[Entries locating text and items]

--------

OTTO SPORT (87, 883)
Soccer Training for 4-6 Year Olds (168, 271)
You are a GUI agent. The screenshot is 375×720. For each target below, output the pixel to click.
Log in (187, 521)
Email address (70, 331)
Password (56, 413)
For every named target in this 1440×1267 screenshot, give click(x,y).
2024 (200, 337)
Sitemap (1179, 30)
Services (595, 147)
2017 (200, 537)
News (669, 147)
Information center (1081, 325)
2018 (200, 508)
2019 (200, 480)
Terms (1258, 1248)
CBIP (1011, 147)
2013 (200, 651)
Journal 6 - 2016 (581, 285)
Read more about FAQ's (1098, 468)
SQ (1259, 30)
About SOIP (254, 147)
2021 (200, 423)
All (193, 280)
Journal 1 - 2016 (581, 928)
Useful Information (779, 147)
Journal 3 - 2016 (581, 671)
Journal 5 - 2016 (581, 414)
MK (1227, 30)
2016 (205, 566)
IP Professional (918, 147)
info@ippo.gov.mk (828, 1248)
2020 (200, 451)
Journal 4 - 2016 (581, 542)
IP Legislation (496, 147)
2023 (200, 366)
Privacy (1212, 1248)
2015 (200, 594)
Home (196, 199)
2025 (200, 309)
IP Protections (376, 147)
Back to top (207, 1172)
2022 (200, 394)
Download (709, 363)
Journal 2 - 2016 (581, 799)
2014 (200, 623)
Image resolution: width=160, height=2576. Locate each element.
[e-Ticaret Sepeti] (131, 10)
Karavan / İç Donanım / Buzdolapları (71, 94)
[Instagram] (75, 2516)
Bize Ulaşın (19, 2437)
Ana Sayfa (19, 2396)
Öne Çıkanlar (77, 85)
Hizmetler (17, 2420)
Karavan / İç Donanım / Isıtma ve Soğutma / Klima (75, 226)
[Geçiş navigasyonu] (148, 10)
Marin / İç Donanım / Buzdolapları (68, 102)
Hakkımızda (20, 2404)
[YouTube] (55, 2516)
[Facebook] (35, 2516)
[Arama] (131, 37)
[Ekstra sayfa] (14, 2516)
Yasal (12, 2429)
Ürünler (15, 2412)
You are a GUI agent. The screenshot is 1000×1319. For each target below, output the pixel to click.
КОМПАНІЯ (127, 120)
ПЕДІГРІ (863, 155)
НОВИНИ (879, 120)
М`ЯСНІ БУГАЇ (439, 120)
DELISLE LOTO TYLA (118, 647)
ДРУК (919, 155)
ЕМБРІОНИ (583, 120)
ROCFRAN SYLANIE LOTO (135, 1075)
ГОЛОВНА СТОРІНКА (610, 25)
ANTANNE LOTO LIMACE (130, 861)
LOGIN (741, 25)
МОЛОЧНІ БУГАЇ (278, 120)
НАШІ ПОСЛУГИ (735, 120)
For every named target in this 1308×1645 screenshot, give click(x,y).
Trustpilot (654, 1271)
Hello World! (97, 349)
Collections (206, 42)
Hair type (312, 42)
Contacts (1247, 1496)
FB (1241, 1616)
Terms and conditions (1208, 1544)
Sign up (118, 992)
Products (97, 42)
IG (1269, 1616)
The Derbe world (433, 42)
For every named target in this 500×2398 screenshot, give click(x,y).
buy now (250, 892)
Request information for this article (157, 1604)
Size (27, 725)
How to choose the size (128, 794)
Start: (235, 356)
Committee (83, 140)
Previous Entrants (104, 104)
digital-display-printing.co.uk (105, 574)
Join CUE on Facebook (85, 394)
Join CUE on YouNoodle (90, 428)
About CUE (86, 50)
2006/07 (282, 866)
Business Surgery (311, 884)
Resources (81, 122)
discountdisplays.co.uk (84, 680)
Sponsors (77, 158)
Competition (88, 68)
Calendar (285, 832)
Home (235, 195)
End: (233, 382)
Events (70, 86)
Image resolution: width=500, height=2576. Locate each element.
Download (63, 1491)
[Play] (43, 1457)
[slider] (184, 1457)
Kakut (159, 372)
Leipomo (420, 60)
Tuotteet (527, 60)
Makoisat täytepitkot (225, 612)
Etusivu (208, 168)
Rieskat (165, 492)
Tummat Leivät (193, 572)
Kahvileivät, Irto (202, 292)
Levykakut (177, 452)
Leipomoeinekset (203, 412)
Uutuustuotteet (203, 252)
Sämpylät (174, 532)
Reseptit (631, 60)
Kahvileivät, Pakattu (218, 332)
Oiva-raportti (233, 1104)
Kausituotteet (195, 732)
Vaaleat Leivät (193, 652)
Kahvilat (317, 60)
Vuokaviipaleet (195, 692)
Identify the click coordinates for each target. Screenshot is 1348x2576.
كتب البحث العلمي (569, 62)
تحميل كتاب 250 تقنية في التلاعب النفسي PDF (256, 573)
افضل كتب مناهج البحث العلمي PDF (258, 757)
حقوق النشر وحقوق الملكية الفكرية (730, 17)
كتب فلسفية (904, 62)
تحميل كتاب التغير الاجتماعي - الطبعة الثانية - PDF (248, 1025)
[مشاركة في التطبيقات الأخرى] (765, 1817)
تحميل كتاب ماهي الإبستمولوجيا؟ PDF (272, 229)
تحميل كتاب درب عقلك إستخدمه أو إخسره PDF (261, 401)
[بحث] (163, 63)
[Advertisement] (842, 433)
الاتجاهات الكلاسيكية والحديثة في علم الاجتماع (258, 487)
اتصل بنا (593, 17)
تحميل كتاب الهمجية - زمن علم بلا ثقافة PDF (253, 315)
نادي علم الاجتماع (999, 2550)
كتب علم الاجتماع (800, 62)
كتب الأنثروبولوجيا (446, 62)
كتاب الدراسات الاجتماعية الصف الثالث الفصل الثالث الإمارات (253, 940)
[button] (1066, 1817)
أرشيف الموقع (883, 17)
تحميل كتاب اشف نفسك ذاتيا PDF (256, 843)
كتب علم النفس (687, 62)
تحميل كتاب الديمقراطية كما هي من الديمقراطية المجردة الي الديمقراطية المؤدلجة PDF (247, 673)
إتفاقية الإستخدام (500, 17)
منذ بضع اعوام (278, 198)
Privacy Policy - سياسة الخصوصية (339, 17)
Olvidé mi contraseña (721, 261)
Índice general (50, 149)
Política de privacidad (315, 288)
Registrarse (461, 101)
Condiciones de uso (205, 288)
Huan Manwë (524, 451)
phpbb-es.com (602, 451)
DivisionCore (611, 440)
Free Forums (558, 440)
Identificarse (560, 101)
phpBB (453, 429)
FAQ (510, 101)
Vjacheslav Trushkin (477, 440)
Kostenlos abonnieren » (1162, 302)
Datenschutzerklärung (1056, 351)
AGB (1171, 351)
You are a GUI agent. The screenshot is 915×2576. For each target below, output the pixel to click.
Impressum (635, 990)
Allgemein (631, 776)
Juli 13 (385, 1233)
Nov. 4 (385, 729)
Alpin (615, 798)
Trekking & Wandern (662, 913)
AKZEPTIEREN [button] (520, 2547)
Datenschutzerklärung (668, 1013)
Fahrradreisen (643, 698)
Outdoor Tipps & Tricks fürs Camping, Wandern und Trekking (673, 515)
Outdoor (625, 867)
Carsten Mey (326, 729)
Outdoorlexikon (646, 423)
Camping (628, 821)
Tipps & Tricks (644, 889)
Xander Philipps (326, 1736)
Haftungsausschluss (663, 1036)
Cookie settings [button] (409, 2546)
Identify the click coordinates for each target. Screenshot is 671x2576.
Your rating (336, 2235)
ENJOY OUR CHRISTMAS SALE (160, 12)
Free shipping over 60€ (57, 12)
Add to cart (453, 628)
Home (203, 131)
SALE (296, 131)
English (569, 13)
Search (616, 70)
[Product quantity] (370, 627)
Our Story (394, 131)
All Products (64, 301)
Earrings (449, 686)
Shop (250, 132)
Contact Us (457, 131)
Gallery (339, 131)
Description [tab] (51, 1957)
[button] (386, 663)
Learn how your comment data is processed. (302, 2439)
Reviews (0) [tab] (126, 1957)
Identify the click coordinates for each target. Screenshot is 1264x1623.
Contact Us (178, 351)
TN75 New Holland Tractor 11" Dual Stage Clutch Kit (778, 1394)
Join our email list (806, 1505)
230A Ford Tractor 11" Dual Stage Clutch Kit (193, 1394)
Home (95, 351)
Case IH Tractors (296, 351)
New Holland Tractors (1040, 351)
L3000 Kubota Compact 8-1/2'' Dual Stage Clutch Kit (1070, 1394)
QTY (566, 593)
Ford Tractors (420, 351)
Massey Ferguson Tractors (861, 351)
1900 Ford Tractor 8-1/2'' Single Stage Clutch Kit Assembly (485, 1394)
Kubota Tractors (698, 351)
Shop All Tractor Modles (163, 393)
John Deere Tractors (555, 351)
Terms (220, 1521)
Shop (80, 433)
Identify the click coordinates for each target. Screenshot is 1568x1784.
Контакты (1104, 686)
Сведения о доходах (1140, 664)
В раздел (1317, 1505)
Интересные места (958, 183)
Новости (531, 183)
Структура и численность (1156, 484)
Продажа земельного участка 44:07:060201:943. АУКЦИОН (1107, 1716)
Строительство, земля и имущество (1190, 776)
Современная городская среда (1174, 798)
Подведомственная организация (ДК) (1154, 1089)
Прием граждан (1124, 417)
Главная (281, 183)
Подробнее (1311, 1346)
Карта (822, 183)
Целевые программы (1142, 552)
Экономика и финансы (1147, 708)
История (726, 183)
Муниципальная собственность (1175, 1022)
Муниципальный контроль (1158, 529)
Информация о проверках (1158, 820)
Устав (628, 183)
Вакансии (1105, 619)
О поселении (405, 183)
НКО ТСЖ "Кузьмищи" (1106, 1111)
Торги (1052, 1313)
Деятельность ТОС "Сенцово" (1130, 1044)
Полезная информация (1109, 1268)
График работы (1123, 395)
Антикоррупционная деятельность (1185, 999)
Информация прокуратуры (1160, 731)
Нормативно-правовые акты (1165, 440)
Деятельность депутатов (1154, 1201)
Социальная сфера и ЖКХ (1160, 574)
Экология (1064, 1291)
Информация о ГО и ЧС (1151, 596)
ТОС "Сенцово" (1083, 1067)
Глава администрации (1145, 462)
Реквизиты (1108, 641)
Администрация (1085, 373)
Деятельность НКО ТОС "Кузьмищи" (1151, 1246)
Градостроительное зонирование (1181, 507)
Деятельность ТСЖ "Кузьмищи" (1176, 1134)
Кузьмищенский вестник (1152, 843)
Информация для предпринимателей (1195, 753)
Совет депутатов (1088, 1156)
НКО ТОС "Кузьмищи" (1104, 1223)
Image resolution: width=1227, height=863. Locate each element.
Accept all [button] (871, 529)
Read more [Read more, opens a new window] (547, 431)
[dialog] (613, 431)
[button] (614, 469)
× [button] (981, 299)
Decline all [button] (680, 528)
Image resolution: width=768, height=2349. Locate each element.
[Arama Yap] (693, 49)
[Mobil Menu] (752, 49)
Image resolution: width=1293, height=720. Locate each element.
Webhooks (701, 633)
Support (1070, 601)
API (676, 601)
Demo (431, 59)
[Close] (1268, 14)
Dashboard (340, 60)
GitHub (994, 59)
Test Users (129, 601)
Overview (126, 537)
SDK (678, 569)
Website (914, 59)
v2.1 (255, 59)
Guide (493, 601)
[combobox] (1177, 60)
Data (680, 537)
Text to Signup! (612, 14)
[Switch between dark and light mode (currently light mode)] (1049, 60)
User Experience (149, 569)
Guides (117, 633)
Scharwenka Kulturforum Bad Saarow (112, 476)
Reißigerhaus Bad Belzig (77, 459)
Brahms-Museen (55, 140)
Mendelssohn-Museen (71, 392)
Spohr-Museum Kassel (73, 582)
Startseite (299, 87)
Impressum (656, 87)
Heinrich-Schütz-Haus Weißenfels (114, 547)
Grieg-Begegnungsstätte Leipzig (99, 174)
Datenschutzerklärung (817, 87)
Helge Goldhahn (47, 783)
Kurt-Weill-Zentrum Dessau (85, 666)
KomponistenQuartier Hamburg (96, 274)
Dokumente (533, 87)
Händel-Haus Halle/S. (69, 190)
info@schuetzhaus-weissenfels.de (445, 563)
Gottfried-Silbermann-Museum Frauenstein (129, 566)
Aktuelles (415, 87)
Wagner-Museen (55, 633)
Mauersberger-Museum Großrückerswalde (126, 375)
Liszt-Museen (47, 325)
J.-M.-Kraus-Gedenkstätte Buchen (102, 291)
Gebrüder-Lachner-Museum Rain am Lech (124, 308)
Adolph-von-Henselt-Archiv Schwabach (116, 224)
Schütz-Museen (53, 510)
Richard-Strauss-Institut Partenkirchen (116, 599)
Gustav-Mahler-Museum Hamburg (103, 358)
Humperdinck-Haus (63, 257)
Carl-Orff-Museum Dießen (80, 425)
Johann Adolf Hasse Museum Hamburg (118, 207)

--------

### Requirement
Reproduce the entries starting at the line containing "Previous Entrants (104, 104)" and ending at the line containing "كتب علم الاجتماع (800, 62)", substituting "Business Clinic" for "Business Surgery" and keeping all else unchanged.

### Worked answer
Previous Entrants (104, 104)
digital-display-printing.co.uk (105, 574)
Join CUE on Facebook (85, 394)
Join CUE on YouNoodle (90, 428)
About CUE (86, 50)
2006/07 (282, 866)
Business Clinic (311, 884)
Resources (81, 122)
discountdisplays.co.uk (84, 680)
Sponsors (77, 158)
Competition (88, 68)
Calendar (285, 832)
Home (235, 195)
End: (233, 382)
Events (70, 86)
Image resolution: width=500, height=2576. Locate each element.
Download (63, 1491)
[Play] (43, 1457)
[slider] (184, 1457)
Kakut (159, 372)
Leipomo (420, 60)
Tuotteet (527, 60)
Makoisat täytepitkot (225, 612)
Etusivu (208, 168)
Rieskat (165, 492)
Tummat Leivät (193, 572)
Kahvileivät, Irto (202, 292)
Levykakut (177, 452)
Leipomoeinekset (203, 412)
Uutuustuotteet (203, 252)
Sämpylät (174, 532)
Reseptit (631, 60)
Kahvileivät, Pakattu (218, 332)
Oiva-raportti (233, 1104)
Kausituotteet (195, 732)
Vaaleat Leivät (193, 652)
Kahvilat (317, 60)
Vuokaviipaleet (195, 692)
Identify the click coordinates for each target. Screenshot is 1348x2576.
كتب البحث العلمي (569, 62)
تحميل كتاب 250 تقنية في التلاعب النفسي PDF (256, 573)
افضل كتب مناهج البحث العلمي PDF (258, 757)
حقوق النشر وحقوق الملكية الفكرية (730, 17)
كتب فلسفية (904, 62)
تحميل كتاب التغير الاجتماعي - الطبعة الثانية - PDF (248, 1025)
[مشاركة في التطبيقات الأخرى] (765, 1817)
تحميل كتاب ماهي الإبستمولوجيا؟ PDF (272, 229)
تحميل كتاب درب عقلك إستخدمه أو إخسره PDF (261, 401)
[بحث] (163, 63)
[Advertisement] (842, 433)
الاتجاهات الكلاسيكية والحديثة في علم الاجتماع (258, 487)
اتصل بنا (593, 17)
تحميل كتاب الهمجية - زمن علم بلا ثقافة PDF (253, 315)
نادي علم الاجتماع (999, 2550)
كتب علم الاجتماع (800, 62)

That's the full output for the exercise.